What is radio? A window to the world or the most powerful weapon – words – capable of reaching any corner of the planet. Just like a good book, radio awakens the imagination, provokes thinking, reaches out to our minds to leave its imprint there. An instrument for manipulation and control, but also a fount of knowledge and culture.
The prototype of the first ever device for broadcasting and receiving radio signals appeared more than 120 years ago. At the time no one could have known that this invention would develop into one of the most powerful mass media instruments. What is the role of radio in our day, when information is but a click away – this is the question we put to Luchezar Tochev who lectures radio genres at the Faculty of Journalism and Mass Communication of the St. Klimen tOhridski University in Sofia.

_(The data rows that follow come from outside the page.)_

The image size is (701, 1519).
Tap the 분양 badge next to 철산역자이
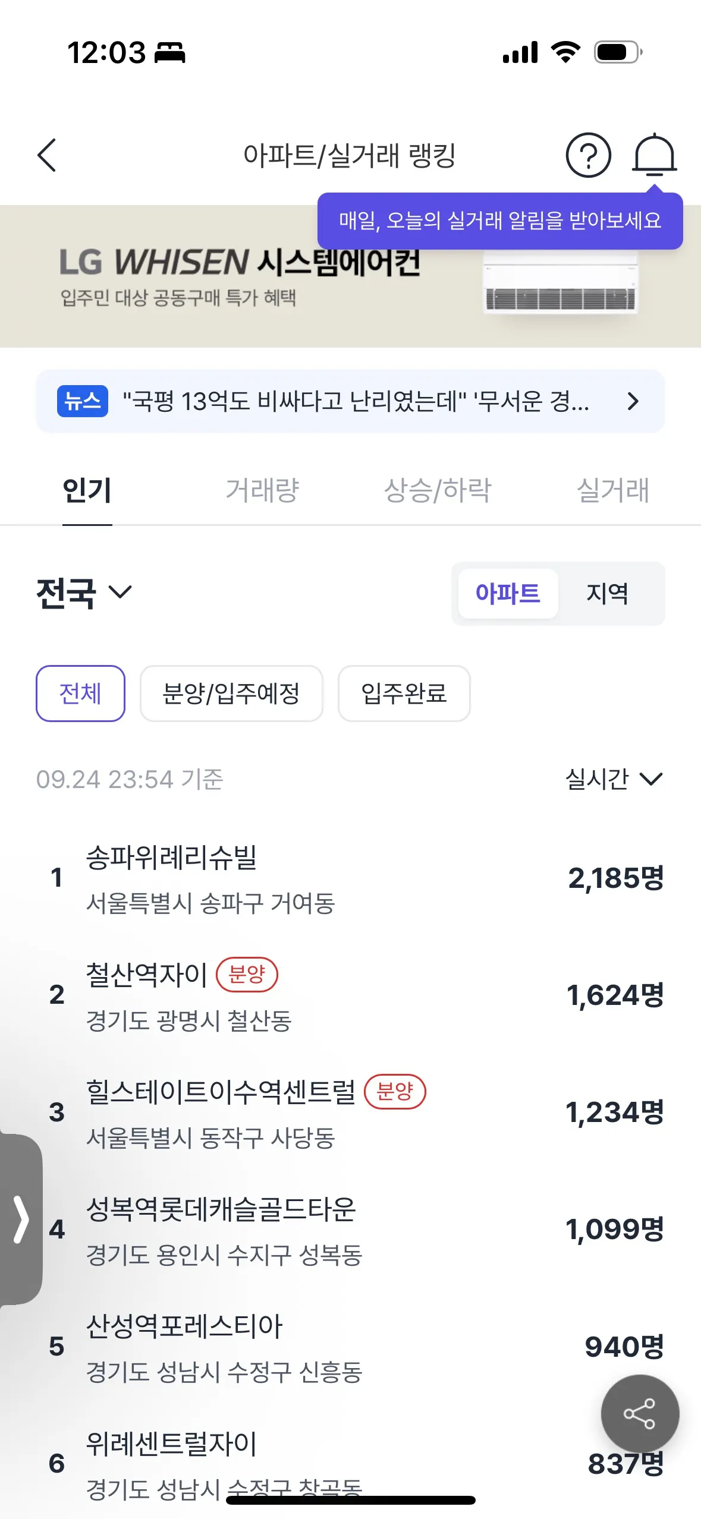tap(247, 975)
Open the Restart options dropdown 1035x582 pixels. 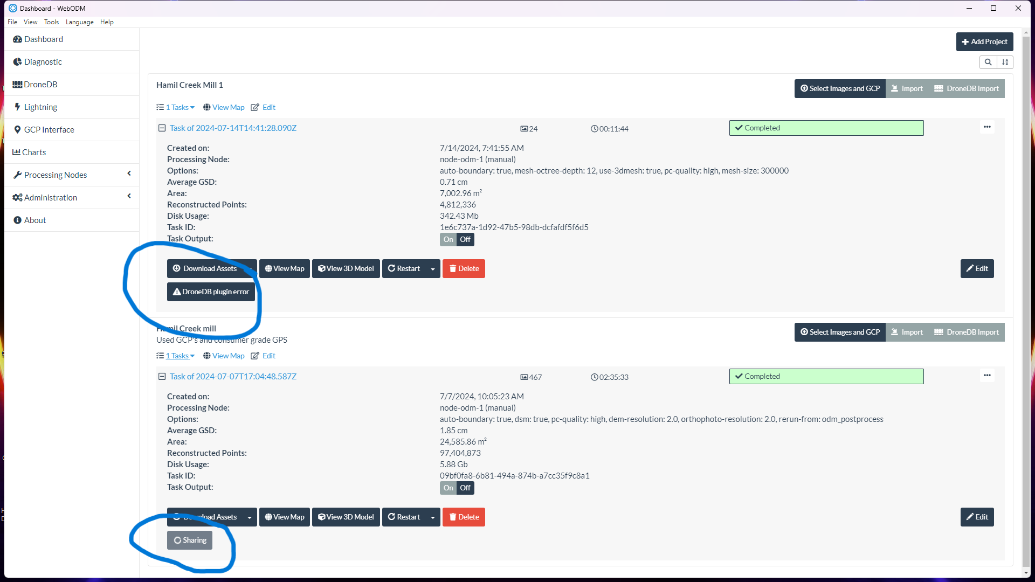click(x=433, y=268)
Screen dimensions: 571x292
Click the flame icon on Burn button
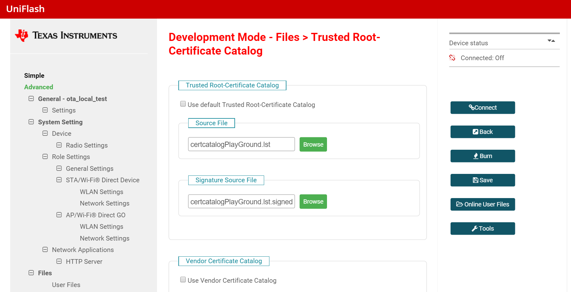point(476,156)
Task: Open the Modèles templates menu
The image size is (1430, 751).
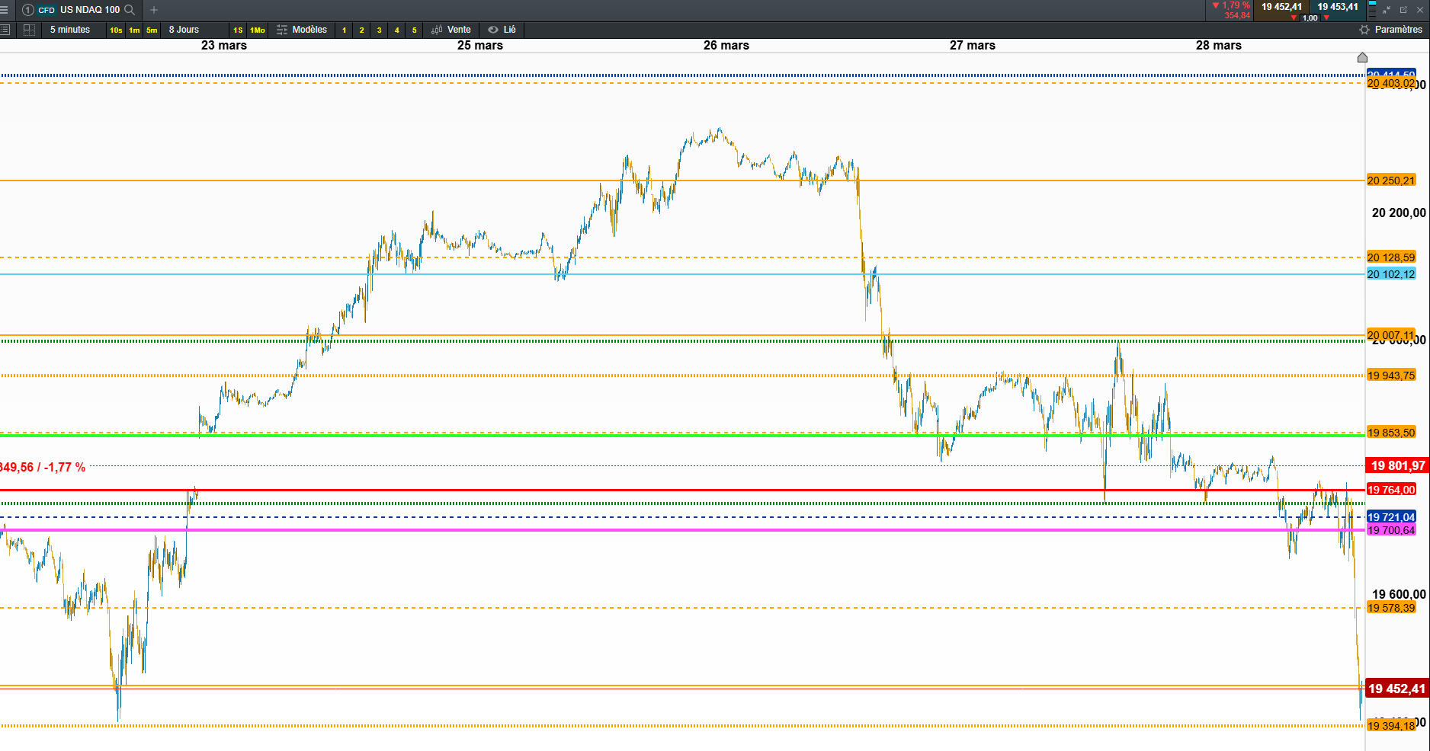Action: [x=302, y=30]
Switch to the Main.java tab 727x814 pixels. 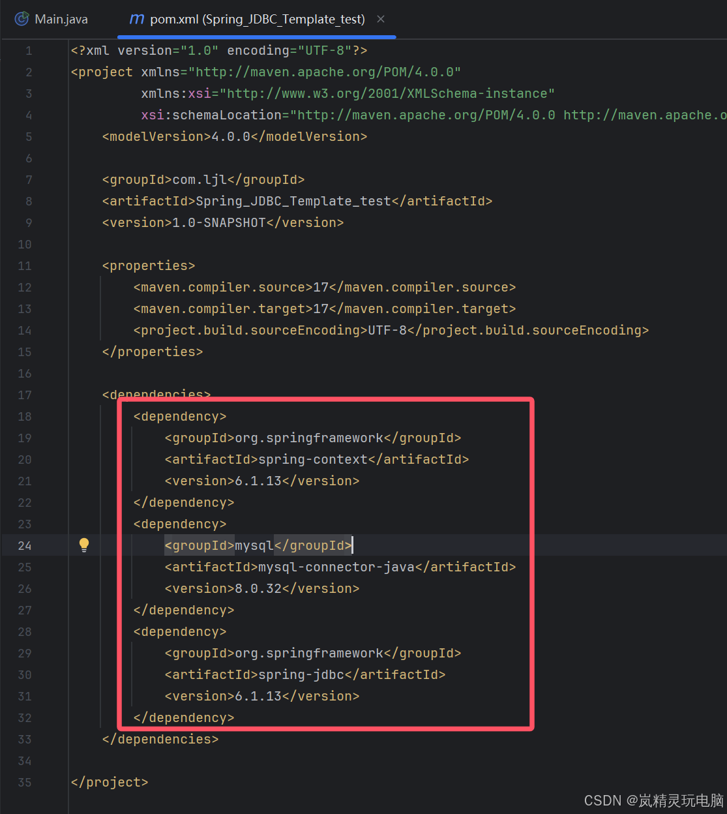(61, 19)
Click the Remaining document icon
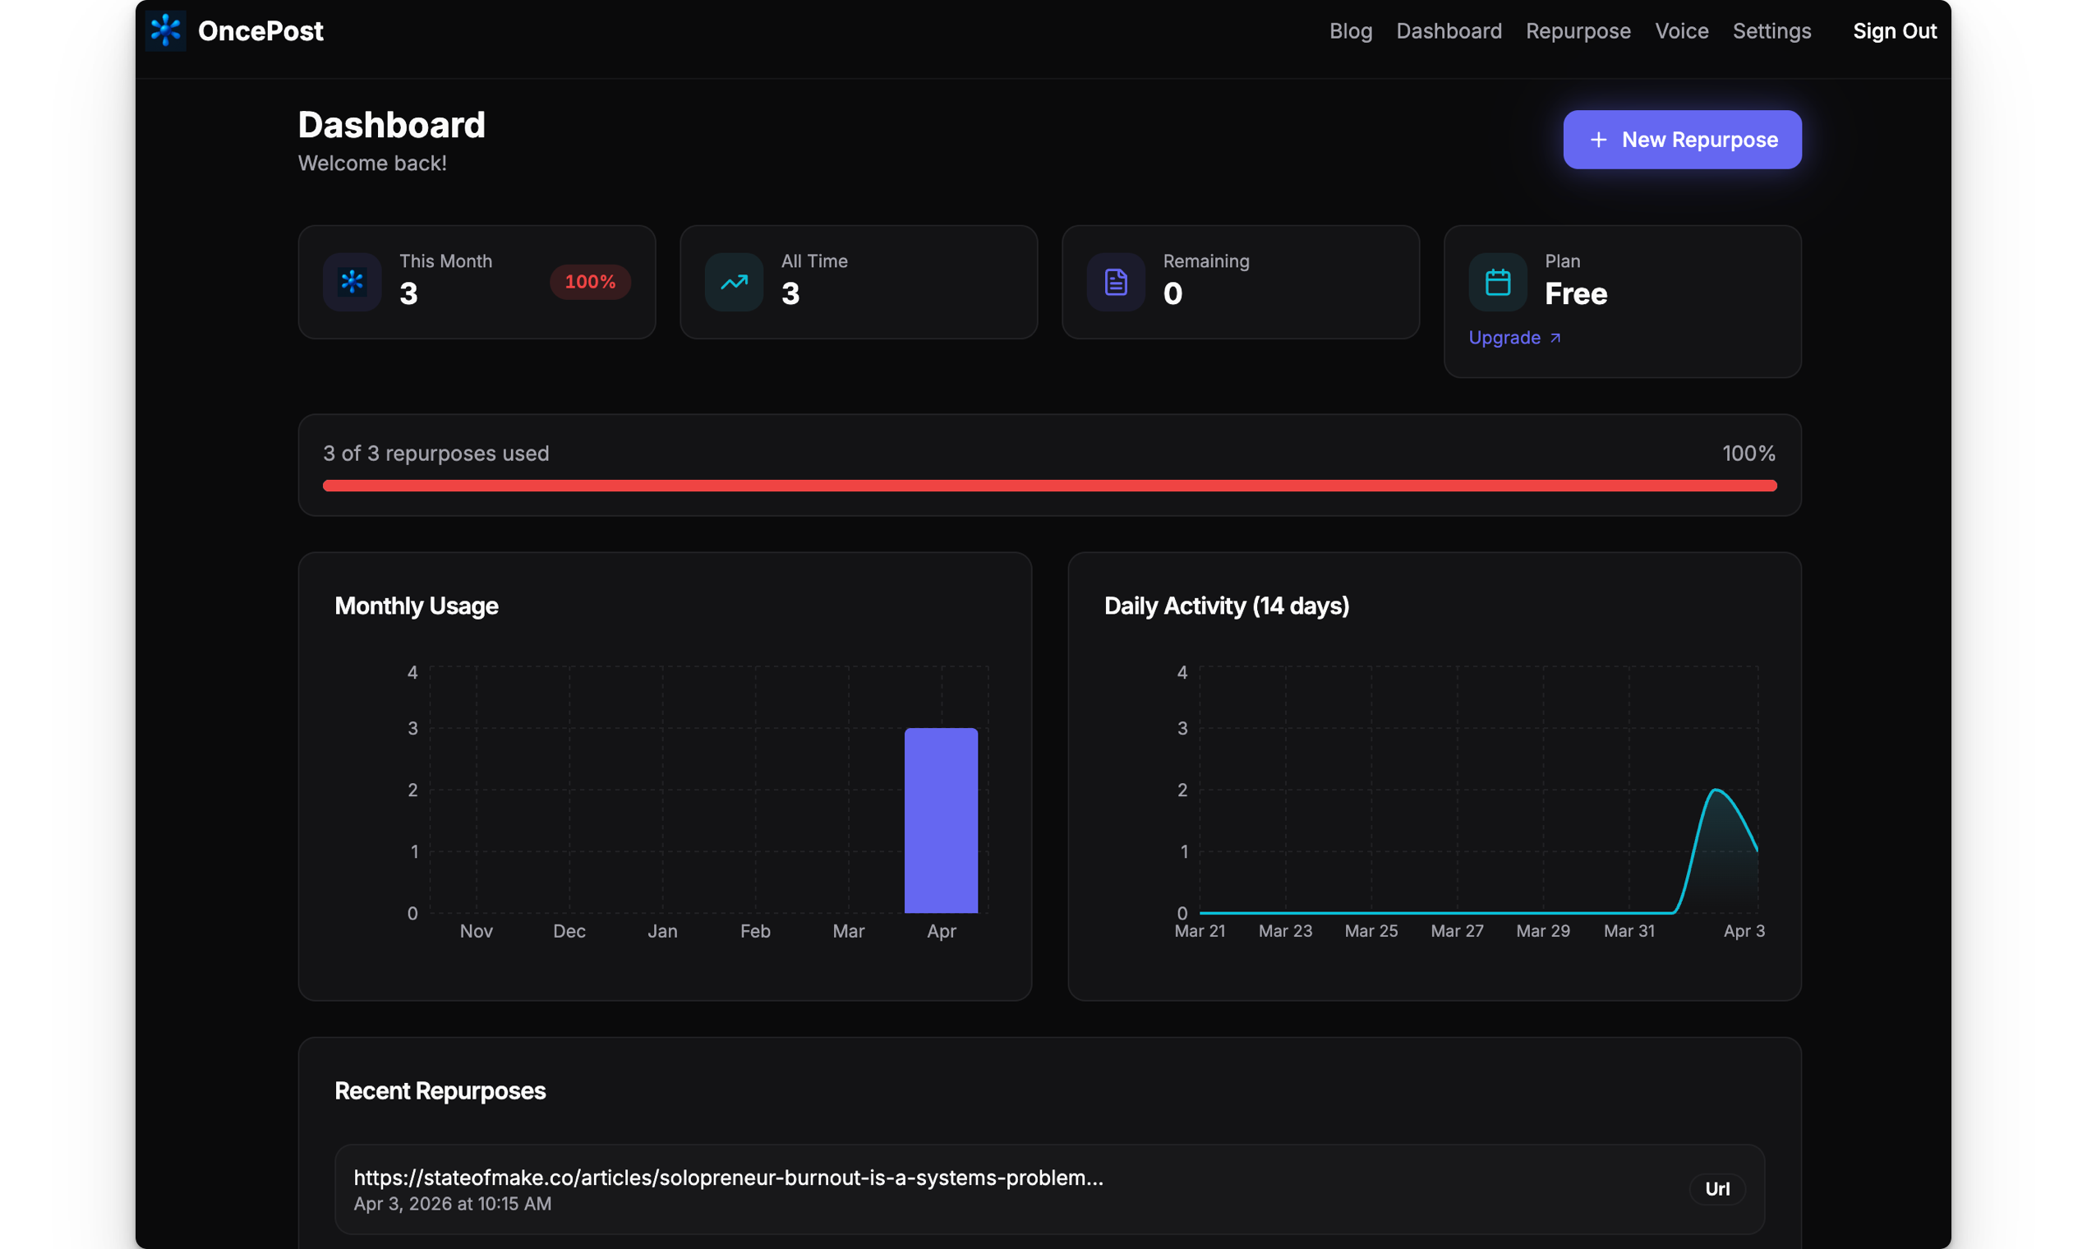This screenshot has height=1249, width=2087. point(1116,282)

“The difference between then and now is that anything you say in our day has to be brief. Fifty or sixty years ago, people did not have moving images at home. Times were much slower and they could sit down to listen to the radio. Nowadays nobody sits down, when they listen to the radio it is while they are doing something else. I drive and I listen to the radio, I cook and I listen to the radio… That is why the genres of today must be much shorter, more concise. In this sense, from a purely technological point of view, the Internet is useful in that we can hear what we have missed any time we like. Music or information – they are all available as podcasts online any time.”
Is there any danger of the Internet taking the place of radio?
“The same thing was said when television appeared, theatre and stage actors and directors were all horrified when cinema started making its way. But as you can see, we still have theatre, cinema, television and radio, the Internet is just one more channel added to the sources of information we have access to, but it cannot replace the things that have existed before it.”
Whatever heights technology may reach, radio is still a leader in bringing information to places the Internet or other forms of mass media cannot reach. In this respect Radio Bulgaria was a major success in its day, with its broadcasts on shortwave in 11 languages. There were even DXers who suggested that international shortwave broadcasts and online podcasts find a place on the UNESCO intangible cultural heritage list.